**Aim**
Rewrite the records below as a numbered list, one entry per line, and drop any blank lines.

**Dataset entries**
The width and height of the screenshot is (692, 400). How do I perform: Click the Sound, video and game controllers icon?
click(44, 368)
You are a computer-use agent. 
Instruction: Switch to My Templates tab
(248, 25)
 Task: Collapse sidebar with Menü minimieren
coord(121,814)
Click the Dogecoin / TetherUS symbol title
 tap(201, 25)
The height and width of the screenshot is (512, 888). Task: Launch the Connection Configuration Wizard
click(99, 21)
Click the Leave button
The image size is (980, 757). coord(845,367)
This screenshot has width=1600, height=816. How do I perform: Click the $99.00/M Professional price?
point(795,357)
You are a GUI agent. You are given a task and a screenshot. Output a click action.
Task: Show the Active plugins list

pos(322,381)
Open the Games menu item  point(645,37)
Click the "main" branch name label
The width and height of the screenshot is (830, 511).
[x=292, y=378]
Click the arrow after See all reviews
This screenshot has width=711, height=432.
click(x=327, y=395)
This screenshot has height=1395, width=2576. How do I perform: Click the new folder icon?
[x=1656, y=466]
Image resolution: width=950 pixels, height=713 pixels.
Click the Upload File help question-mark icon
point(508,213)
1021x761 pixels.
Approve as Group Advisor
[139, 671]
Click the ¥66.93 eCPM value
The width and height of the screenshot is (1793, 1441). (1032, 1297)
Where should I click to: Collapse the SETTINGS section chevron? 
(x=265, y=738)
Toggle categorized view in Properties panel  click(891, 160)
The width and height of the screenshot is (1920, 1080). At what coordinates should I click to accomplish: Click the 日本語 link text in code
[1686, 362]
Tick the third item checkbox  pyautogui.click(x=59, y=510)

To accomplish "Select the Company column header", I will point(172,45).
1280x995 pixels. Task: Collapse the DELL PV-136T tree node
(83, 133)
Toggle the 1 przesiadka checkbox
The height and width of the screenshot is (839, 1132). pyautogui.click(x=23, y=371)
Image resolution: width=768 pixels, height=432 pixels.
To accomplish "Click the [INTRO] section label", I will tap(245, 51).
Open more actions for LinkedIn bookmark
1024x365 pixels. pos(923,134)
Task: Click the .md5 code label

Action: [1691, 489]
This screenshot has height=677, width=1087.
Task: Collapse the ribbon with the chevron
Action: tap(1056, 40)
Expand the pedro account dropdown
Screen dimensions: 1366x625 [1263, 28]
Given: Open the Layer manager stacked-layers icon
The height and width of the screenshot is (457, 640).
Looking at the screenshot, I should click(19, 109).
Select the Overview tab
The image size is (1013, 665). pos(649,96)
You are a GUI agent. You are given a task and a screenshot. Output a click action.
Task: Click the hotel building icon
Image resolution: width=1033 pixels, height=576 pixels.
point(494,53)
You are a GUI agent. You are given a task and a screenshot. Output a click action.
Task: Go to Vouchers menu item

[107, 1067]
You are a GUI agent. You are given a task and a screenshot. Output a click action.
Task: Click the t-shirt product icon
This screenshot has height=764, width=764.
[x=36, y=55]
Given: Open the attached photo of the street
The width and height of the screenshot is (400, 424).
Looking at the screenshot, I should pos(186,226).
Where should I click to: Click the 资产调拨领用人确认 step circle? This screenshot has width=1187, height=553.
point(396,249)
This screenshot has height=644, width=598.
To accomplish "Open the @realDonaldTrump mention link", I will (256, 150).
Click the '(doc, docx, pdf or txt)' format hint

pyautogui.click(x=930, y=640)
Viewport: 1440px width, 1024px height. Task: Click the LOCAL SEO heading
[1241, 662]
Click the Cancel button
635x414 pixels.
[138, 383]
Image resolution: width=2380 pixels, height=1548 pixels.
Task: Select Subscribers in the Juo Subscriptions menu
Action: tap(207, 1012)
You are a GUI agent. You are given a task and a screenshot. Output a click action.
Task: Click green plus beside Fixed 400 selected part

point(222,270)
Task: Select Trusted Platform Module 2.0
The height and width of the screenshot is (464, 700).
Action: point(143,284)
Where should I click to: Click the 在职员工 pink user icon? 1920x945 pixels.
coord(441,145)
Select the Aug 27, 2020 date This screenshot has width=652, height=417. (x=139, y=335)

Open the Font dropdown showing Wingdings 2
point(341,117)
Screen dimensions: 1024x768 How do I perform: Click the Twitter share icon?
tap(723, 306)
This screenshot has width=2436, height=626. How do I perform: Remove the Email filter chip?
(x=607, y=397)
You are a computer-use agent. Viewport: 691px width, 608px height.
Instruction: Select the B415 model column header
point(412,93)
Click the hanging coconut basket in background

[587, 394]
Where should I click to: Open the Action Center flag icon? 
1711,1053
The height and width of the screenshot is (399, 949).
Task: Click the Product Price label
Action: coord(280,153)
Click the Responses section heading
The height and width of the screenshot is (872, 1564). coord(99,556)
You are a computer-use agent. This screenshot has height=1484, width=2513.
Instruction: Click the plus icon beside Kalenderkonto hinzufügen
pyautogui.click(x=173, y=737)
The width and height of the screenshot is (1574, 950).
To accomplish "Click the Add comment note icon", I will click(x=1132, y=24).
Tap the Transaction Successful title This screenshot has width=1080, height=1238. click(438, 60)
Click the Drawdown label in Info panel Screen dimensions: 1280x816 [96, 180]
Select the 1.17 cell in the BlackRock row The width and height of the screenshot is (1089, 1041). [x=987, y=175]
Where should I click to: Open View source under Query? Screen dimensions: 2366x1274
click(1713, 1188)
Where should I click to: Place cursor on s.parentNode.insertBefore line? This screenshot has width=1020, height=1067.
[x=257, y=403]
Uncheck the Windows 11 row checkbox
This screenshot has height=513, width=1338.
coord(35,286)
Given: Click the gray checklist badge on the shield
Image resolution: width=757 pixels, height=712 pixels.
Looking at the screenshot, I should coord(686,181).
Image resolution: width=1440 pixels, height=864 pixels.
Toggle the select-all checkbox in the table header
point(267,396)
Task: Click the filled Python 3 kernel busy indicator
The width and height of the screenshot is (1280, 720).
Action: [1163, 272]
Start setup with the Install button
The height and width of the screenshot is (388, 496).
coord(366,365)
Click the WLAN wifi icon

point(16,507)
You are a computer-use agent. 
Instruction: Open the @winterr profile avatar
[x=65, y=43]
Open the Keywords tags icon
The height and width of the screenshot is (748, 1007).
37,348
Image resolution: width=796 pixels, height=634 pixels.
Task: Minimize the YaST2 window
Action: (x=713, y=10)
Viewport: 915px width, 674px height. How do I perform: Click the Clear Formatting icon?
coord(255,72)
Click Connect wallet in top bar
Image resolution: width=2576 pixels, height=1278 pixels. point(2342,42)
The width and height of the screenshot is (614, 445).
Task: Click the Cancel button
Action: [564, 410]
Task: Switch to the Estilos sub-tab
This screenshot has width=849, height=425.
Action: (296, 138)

**Solution below**
1. The width and height of the screenshot is (692, 400). How do I perform: Click the Sound, video and game controllers icon?
2. click(44, 368)
3. You are a computer-use agent. 
4. Instruction: Switch to My Templates tab
5. (248, 25)
6.  Task: Collapse sidebar with Menü minimieren
7. coord(121,814)
8. Click the Dogecoin / TetherUS symbol title
9.  tap(201, 25)
10. The height and width of the screenshot is (512, 888). Task: Launch the Connection Configuration Wizard
11. click(99, 21)
12. Click the Leave button
13. The image size is (980, 757). coord(845,367)
14. This screenshot has width=1600, height=816. How do I perform: Click the $99.00/M Professional price?
15. point(795,357)
16. You are a GUI agent. You are given a task and a screenshot. Output a click action.
17. Task: Show the Active plugins list
18. pos(322,381)
19. Open the Games menu item  point(645,37)
20. Click the "main" branch name label
21. The width and height of the screenshot is (830, 511).
22. [x=292, y=378]
23. Click the arrow after See all reviews
24. This screenshot has width=711, height=432.
25. click(x=327, y=395)
26. This screenshot has height=1395, width=2576. How do I perform: Click the new folder icon?
27. [x=1656, y=466]
28. Image resolution: width=950 pixels, height=713 pixels.
29. Click the Upload File help question-mark icon
30. point(508,213)
31. 1021x761 pixels.
32. Approve as Group Advisor
33. [139, 671]
34. Click the ¥66.93 eCPM value
35. The width and height of the screenshot is (1793, 1441). (1032, 1297)
36. Where should I click to: Collapse the SETTINGS section chevron? 
37. (x=265, y=738)
38. Toggle categorized view in Properties panel  click(891, 160)
39. The width and height of the screenshot is (1920, 1080). At what coordinates should I click to accomplish: Click the 日本語 link text in code
40. [1686, 362]
41. Tick the third item checkbox  pyautogui.click(x=59, y=510)
42. To accomplish "Select the Company column header", I will point(172,45).
43. 1280x995 pixels. Task: Collapse the DELL PV-136T tree node
44. (83, 133)
45. Toggle the 1 przesiadka checkbox
46. The height and width of the screenshot is (839, 1132). pyautogui.click(x=23, y=371)
47. Image resolution: width=768 pixels, height=432 pixels.
48. To accomplish "Click the [INTRO] section label", I will tap(245, 51).
49. Open more actions for LinkedIn bookmark
50. 1024x365 pixels. pos(923,134)
51. Task: Click the .md5 code label
52. Action: [1691, 489]
53. This screenshot has height=677, width=1087.
54. Task: Collapse the ribbon with the chevron
55. Action: tap(1056, 40)
56. Expand the pedro account dropdown
57. Screen dimensions: 1366x625 [1263, 28]
58. Given: Open the Layer manager stacked-layers icon
59. The height and width of the screenshot is (457, 640).
60. Looking at the screenshot, I should click(19, 109).
61. Select the Overview tab
62. The image size is (1013, 665). pos(649,96)
63. You are a GUI agent. You are given a task and a screenshot. Output a click action.
64. Task: Click the hotel building icon
65. Image resolution: width=1033 pixels, height=576 pixels.
66. point(494,53)
67. You are a GUI agent. You are given a task and a screenshot. Output a click action.
68. Task: Go to Vouchers menu item
69. [107, 1067]
70. You are a GUI agent. You are given a task and a screenshot. Output a click action.
71. Task: Click the t-shirt product icon
72. This screenshot has height=764, width=764.
73. [x=36, y=55]
74. Given: Open the attached photo of the street
75. The width and height of the screenshot is (400, 424).
76. Looking at the screenshot, I should pos(186,226).
77. Where should I click to: Click the 资产调拨领用人确认 step circle? This screenshot has width=1187, height=553.
78. point(396,249)
79. This screenshot has height=644, width=598.
80. To accomplish "Open the @realDonaldTrump mention link", I will (256, 150).
81. Click the '(doc, docx, pdf or txt)' format hint
82. pyautogui.click(x=930, y=640)
83. Viewport: 1440px width, 1024px height. Task: Click the LOCAL SEO heading
84. [1241, 662]
85. Click the Cancel button
86. 635x414 pixels.
87. [138, 383]
88. Image resolution: width=2380 pixels, height=1548 pixels.
89. Task: Select Subscribers in the Juo Subscriptions menu
90. Action: tap(207, 1012)
91. You are a GUI agent. You are given a task and a screenshot. Output a click action.
92. Task: Click green plus beside Fixed 400 selected part
93. point(222,270)
94. Task: Select Trusted Platform Module 2.0
95. The height and width of the screenshot is (464, 700).
96. Action: point(143,284)
97. Where should I click to: Click the 在职员工 pink user icon? 1920x945 pixels.
98. coord(441,145)
99. Select the Aug 27, 2020 date This screenshot has width=652, height=417. (x=139, y=335)
100. Open the Font dropdown showing Wingdings 2
101. point(341,117)
102. Screen dimensions: 1024x768 How do I perform: Click the Twitter share icon?
103. tap(723, 306)
104. This screenshot has width=2436, height=626. How do I perform: Remove the Email filter chip?
105. (x=607, y=397)
106. You are a computer-use agent. Viewport: 691px width, 608px height.
107. Instruction: Select the B415 model column header
108. point(412,93)
109. Click the hanging coconut basket in background
110. [587, 394]
111. Where should I click to: Open the Action Center flag icon? 
112. 1711,1053
113. The height and width of the screenshot is (399, 949).
114. Task: Click the Product Price label
115. Action: coord(280,153)
116. Click the Responses section heading
117. The height and width of the screenshot is (872, 1564). coord(99,556)
118. You are a computer-use agent. This screenshot has height=1484, width=2513.
119. Instruction: Click the plus icon beside Kalenderkonto hinzufügen
120. pyautogui.click(x=173, y=737)
121. The width and height of the screenshot is (1574, 950).
122. To accomplish "Click the Add comment note icon", I will click(x=1132, y=24).
123. Tap the Transaction Successful title This screenshot has width=1080, height=1238. click(438, 60)
124. Click the Drawdown label in Info panel Screen dimensions: 1280x816 [96, 180]
125. Select the 1.17 cell in the BlackRock row The width and height of the screenshot is (1089, 1041). [x=987, y=175]
126. Where should I click to: Open View source under Query? Screen dimensions: 2366x1274
127. click(1713, 1188)
128. Where should I click to: Place cursor on s.parentNode.insertBefore line? This screenshot has width=1020, height=1067.
129. [x=257, y=403]
130. Uncheck the Windows 11 row checkbox
131. This screenshot has height=513, width=1338.
132. coord(35,286)
133. Given: Click the gray checklist badge on the shield
134. Image resolution: width=757 pixels, height=712 pixels.
135. Looking at the screenshot, I should coord(686,181).
136. Image resolution: width=1440 pixels, height=864 pixels.
137. Toggle the select-all checkbox in the table header
138. point(267,396)
139. Task: Click the filled Python 3 kernel busy indicator
140. The width and height of the screenshot is (1280, 720).
141. Action: [1163, 272]
142. Start setup with the Install button
143. The height and width of the screenshot is (388, 496).
144. coord(366,365)
145. Click the WLAN wifi icon
146. point(16,507)
147. You are a computer-use agent. 
148. Instruction: Open the @winterr profile avatar
149. [x=65, y=43]
150. Open the Keywords tags icon
151. The height and width of the screenshot is (748, 1007).
152. 37,348
153. Image resolution: width=796 pixels, height=634 pixels.
154. Task: Minimize the YaST2 window
155. Action: (x=713, y=10)
156. Viewport: 915px width, 674px height. How do I perform: Click the Clear Formatting icon?
157. coord(255,72)
158. Click Connect wallet in top bar
159. Image resolution: width=2576 pixels, height=1278 pixels. point(2342,42)
160. The width and height of the screenshot is (614, 445).
161. Task: Click the Cancel button
162. Action: [564, 410]
163. Task: Switch to the Estilos sub-tab
164. This screenshot has width=849, height=425.
165. Action: (296, 138)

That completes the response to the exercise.